Authors: P Jonsson, H Alfredson, K Sunding, M Fahlström, J Cook
Affiliations:
1. Department of Surgical and Perioperative Sciences, Sports Medicine, Umeå University, Umeå, Sweden
2. Capio Artro Clinic, Stockholm, Sweden
3. Department of Community Medicine and Rehabilitation, Rehabilitation Medicine, Umeå University, Umeå, Sweden
4. Musculoskeletal Health School of Exercise and Nutrition Sciences, Deakin University, Burwood, Victoria, Australia
Correspondence: Per Jonsson, RPT, Department of Surgical and Perioperative Sciences, Sports Medicine, Umeå University, S-901 87 Umeå, Sweden; per.jonsson@idrott.umu.se
Accepted: 29 November 2007
Published Online First: 9 January 2008
Abstract
Background: Chronic painful insertional Achilles tendinopathy occurs in both active and non-active individuals. Traditional eccentric training, loading the Achilles tendon into full dorsiflexion, has shown good outcomes in mid-portion Achilles tendinosis but less success in treating insertional tendinopathy, with only 32% of patients reporting satisfactory results.
Aim: This study investigates a new model of painful eccentric training that avoids dorsiflexion and evaluates its effects on chronic painful insertional Achilles tendinopathy.
Patients and Methods: A total of 27 patients (mean age 53 years) with 34 painful tendons participated. The exercise regimen consisted of 3 sets of 15 reps, twice a day, for 12 weeks. Pain levels and patient satisfaction were assessed.
Results: After a mean follow-up of 4 months, 67% of patients (23 tendons) were satisfied and returned to previous activities. Their VAS score decreased significantly from 69.9 to 21 (p < 0.001). The remaining 33% (11 tendons) reported dissatisfaction, though their VAS scores also improved significantly from 77.5 to 58.1 (p < 0.01).
Conclusion: This new eccentric training method showed promising results in 67% of patients with insertional Achilles tendinopathy, though longer-term studies are needed.
Introduction
Insertional Achilles tendinopathy is a challenging condition commonly seen in middle-aged and older adults, particularly those who are sedentary or overweight. Proposed causes include degeneration of the tendon at the enthesis, often due to excessive tensile loading. Conservative treatment methods such as rest, NSAIDs, and strength training have provided mixed outcomes.

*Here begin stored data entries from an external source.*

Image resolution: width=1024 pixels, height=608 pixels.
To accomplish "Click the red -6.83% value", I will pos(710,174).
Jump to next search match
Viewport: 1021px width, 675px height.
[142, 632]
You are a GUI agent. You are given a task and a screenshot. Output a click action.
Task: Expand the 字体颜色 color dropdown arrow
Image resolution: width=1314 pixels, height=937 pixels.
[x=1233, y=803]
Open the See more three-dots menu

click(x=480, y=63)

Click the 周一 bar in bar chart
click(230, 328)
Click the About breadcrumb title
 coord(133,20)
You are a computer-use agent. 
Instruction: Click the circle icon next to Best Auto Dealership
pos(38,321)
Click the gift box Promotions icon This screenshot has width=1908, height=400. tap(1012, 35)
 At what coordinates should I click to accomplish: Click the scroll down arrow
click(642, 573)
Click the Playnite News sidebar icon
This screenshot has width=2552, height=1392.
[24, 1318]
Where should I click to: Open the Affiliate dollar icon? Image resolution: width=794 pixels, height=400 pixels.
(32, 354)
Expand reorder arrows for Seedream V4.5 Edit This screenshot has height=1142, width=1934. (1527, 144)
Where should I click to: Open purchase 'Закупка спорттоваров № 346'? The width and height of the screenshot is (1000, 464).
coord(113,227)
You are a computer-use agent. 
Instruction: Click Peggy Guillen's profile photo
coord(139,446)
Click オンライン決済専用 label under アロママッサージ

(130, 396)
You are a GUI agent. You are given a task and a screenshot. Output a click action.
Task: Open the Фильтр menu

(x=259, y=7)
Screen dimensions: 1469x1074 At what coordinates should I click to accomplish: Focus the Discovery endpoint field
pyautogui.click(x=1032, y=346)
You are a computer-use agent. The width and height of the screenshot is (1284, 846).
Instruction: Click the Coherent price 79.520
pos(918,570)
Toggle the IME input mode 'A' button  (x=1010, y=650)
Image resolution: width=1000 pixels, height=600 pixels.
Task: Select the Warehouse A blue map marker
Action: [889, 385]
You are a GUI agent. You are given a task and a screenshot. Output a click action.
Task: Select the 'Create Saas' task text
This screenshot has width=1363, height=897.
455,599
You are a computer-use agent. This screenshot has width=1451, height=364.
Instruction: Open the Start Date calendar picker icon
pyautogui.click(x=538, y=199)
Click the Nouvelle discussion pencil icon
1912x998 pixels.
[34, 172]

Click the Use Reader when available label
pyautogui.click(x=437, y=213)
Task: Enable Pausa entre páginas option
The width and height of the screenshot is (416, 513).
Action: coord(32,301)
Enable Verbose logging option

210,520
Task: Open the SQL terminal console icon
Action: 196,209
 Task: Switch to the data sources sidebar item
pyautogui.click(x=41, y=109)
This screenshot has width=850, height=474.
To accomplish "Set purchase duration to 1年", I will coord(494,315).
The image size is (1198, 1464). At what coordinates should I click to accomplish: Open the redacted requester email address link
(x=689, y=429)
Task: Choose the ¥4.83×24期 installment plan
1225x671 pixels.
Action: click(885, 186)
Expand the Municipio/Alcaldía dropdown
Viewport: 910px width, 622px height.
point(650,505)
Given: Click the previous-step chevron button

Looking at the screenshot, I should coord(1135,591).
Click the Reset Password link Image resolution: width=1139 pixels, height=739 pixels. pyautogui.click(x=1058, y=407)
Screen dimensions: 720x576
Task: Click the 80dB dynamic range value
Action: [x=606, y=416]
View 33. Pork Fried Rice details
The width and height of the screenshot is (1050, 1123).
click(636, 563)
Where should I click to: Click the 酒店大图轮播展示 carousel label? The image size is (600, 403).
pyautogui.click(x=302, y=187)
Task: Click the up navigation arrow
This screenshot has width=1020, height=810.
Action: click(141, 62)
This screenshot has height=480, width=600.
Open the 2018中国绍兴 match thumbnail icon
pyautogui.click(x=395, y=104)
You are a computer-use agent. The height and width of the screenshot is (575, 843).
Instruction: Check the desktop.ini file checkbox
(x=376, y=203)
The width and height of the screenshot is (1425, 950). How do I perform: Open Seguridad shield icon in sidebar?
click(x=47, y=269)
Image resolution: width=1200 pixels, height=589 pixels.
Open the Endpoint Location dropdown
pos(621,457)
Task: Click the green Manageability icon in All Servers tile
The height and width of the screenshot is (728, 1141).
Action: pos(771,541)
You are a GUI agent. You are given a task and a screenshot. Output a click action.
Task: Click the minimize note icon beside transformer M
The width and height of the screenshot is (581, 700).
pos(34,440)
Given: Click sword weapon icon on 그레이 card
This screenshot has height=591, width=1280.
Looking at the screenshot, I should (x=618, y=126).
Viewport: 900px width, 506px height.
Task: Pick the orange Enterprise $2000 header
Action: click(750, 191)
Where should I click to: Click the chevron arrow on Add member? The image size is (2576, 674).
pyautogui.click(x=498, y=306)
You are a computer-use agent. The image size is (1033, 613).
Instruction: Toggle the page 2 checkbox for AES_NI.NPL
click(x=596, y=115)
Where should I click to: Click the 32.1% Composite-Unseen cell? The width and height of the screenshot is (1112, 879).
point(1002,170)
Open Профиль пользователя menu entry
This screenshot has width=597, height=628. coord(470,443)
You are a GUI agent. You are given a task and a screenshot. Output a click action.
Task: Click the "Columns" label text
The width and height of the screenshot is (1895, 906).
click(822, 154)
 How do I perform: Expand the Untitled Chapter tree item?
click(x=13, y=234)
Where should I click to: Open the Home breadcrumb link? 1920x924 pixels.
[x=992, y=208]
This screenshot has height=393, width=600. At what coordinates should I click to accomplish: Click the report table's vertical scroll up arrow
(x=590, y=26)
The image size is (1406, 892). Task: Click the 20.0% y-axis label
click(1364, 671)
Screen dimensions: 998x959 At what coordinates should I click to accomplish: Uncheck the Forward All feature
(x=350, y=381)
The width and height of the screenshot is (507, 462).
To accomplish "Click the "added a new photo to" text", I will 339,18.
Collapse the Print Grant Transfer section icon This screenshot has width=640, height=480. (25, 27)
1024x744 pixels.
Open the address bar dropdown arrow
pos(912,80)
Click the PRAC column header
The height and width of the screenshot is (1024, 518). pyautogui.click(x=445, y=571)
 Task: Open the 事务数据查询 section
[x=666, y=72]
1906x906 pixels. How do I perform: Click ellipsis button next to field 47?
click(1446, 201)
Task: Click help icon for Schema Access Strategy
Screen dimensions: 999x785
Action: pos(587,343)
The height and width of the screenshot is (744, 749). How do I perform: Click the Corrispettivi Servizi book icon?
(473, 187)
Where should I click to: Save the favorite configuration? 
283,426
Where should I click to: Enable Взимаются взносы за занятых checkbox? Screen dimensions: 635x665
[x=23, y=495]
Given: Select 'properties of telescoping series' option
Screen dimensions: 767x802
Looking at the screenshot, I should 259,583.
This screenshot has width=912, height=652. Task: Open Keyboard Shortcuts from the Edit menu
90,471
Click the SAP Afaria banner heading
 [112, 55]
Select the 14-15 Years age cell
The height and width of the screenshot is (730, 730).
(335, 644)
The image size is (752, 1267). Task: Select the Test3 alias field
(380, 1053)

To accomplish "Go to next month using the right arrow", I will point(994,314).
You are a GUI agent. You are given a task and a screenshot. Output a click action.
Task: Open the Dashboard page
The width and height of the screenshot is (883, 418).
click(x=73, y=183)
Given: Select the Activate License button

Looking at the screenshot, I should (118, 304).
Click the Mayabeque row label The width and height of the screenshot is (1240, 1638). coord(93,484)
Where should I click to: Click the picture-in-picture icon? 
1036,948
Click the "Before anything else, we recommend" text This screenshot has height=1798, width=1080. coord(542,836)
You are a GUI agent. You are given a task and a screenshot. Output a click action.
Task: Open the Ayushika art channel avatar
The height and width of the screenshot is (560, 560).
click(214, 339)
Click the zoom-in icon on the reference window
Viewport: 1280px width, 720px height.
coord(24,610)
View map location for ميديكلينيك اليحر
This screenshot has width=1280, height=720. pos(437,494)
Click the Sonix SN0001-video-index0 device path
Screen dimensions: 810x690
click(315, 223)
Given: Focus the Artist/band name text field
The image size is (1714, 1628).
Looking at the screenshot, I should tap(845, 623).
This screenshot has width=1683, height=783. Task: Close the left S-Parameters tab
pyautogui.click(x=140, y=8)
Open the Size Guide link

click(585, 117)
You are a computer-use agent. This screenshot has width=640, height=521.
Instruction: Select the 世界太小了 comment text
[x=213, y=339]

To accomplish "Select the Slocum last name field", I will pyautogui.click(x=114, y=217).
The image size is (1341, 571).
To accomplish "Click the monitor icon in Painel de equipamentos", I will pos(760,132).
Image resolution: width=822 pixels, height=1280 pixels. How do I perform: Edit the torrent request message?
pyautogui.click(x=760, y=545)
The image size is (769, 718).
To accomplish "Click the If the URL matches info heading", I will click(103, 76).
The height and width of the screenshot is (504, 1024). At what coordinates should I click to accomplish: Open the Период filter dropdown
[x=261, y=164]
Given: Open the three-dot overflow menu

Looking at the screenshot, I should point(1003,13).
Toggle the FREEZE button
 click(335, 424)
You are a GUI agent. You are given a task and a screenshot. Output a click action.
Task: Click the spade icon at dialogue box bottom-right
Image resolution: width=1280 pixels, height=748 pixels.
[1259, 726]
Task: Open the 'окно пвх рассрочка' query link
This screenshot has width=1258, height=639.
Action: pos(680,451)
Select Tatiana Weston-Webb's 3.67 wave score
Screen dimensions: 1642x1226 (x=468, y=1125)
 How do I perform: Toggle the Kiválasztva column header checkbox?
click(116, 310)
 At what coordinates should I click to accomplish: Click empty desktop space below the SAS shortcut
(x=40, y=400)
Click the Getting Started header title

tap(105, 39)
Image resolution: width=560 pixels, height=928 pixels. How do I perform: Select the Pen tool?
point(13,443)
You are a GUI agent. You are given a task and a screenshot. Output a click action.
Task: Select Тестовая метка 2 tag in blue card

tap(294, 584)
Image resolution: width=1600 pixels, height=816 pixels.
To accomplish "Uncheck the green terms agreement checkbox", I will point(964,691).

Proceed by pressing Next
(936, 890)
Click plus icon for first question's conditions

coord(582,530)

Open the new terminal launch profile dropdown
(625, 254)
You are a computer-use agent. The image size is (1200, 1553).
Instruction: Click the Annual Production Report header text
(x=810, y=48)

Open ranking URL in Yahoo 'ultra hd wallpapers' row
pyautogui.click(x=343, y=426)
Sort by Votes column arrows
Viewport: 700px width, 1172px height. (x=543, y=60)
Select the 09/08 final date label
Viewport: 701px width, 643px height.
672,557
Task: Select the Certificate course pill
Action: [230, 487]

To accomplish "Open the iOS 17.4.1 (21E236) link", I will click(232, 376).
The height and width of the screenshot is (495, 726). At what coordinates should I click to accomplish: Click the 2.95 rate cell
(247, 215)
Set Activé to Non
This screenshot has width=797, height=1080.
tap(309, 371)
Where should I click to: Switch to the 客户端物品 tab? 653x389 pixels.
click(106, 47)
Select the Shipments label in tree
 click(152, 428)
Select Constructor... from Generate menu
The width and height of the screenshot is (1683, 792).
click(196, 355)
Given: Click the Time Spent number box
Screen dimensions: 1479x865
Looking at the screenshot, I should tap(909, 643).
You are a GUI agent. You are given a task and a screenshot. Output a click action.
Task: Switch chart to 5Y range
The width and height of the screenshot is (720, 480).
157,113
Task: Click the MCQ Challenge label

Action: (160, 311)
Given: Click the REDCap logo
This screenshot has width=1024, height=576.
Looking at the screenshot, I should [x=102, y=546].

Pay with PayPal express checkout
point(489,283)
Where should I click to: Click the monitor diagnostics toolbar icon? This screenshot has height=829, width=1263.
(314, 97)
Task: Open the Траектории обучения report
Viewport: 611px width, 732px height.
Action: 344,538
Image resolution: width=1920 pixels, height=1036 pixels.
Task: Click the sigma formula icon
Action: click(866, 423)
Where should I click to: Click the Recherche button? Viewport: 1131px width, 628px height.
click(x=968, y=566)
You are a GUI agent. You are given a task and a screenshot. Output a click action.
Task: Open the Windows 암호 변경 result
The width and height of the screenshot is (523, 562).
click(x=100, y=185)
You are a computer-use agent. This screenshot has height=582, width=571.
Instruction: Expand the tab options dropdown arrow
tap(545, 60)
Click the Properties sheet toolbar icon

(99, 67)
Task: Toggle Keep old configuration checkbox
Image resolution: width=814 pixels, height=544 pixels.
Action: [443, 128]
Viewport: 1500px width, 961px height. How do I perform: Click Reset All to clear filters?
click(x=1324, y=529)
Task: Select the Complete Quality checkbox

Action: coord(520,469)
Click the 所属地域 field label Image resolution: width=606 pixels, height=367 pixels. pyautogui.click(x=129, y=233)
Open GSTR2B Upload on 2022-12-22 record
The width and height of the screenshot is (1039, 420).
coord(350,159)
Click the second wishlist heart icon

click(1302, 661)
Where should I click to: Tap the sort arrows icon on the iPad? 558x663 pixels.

Eccentric training, where the Achilles tendon is loaded into dorsiflexion, has been successful for mid-portion Achilles tendinosis but not for insertional tendinopathy. This is likely due to mechanical impingement between the tendon, bursa, and bone in dorsiflexion. The goal of this study was to evaluate whether a new eccentric training model, avoiding dorsiflexion, could improve outcomes for patients with chronic insertional Achilles tendinopathy.
Material and Methods
Participants
A total of 27 participants with chronic insertional Achilles tendinopathy lasting more than 3 months were recruited. Insertional pathology was confirmed through ultrasonography, and participants with chronic inflammatory diseases were excluded.
Eccentric Training Regimen
The prescribed exercise involved 3 sets of 15 repetitions, performed twice daily for 12 weeks. The exercise was done with a straight leg, starting with a heel raise on the unaffected leg, and then slowly lowering the heel of the affected leg to the floor without entering dorsiflexion. If no pain was felt, the load was increased using a weighted backpack. Patients were monitored by telephone at 2 and 6 weeks, and were advised to return to sports after 6 weeks.
Evaluation
Pain was measured using a 100 mm visual analog scale (VAS) both at baseline and after 12 weeks. Satisfaction was defined as the ability to return to pre-injury activity levels.
Results
Of the 27 patients, 18 (67%) reported satisfaction with the training regimen, with a significant reduction in VAS scores from 69.9 to 21 (p < 0.001). The remaining 9 patients (33%) were dissatisfied, though their VAS scores also decreased from 77.5 to 58.1 (p < 0.01). There was no correlation between age, BMI, or duration of symptoms and the treatment outcome.
Discussion
This pilot study showed that 12 weeks of painful eccentric calf-muscle training without dorsiflexion resulted in significant clinical improvements for 67% of participants with chronic insertional Achilles tendinopathy. The avoidance of dorsiflexion may explain the better outcomes compared to traditional eccentric training for insertional tendinopathy. However, further studies with longer follow-up periods are needed to confirm these results.